Expanding and Simplifying (x+1)^4 + (x^2 + x + 1)^2
This article will explore the expansion and simplification of the algebraic expression (x+1)^4 + (x^2 + x + 1)^2.
Expanding the Expressions
We can start by expanding each term individually.

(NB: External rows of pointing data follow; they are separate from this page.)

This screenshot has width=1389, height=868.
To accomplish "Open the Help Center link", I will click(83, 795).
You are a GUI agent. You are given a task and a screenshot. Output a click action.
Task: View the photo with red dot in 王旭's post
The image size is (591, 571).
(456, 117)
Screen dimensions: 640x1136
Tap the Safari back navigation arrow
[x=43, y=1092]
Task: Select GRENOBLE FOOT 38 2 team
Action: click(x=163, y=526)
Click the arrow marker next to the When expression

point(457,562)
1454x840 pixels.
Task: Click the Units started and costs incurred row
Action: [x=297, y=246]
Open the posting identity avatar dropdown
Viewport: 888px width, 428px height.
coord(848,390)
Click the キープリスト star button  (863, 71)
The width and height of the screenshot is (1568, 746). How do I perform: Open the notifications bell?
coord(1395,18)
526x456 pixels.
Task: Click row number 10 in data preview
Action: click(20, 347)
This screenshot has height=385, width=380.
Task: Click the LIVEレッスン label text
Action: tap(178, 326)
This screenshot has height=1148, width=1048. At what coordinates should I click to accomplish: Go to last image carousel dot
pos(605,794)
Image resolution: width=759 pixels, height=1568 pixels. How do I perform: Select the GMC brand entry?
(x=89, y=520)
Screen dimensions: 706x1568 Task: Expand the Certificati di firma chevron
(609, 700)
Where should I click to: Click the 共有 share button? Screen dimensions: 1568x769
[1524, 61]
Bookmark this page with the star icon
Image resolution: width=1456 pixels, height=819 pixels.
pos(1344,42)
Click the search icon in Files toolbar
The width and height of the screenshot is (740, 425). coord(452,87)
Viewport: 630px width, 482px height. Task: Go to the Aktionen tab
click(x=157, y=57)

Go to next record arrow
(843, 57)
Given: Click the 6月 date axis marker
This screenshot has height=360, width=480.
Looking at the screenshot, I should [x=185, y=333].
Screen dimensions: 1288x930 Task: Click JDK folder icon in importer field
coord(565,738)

(x+1)^4: This can be expanded using the binomial theorem or by repeated multiplication:
 Binomial Theorem: (x+1)^4 = 1x^4 + 4x^31 + 6x^21^2 + 4x1^3 + 11^4 = x^4 + 4x^3 + 6x^2 + 4x + 1
 Repeated Multiplication: (x+1)^4 = (x+1)(x+1)(x+1)(x+1) = (x^2 + 2x + 1)(x^2 + 2x + 1) = x^4 + 4x^3 + 6x^2 + 4x + 1

(x^2 + x + 1)^2: This can be expanded by squaring the binomial:
 (x^2 + x + 1)^2 = (x^2 + x + 1)(x^2 + x + 1) = x^4 + 2x^3 + 3x^2 + 2x + 1
Combining the Expanded Terms
Now that we have expanded both terms, we can combine them:
(x+1)^4 + (x^2 + x + 1)^2 = (x^4 + 4x^3 + 6x^2 + 4x + 1) + (x^4 + 2x^3 + 3x^2 + 2x + 1)
Simplifying the Expression
Finally, we can simplify the expression by combining like terms:
(x^4 + 4x^3 + 6x^2 + 4x + 1) + (x^4 + 2x^3 + 3x^2 + 2x + 1) = 2x^4 + 6x^3 + 9x^2 + 6x + 2
Conclusion
Therefore, the simplified form of (x+1)^4 + (x^2 + x + 1)^2 is 2x^4 + 6x^3 + 9x^2 + 6x + 2.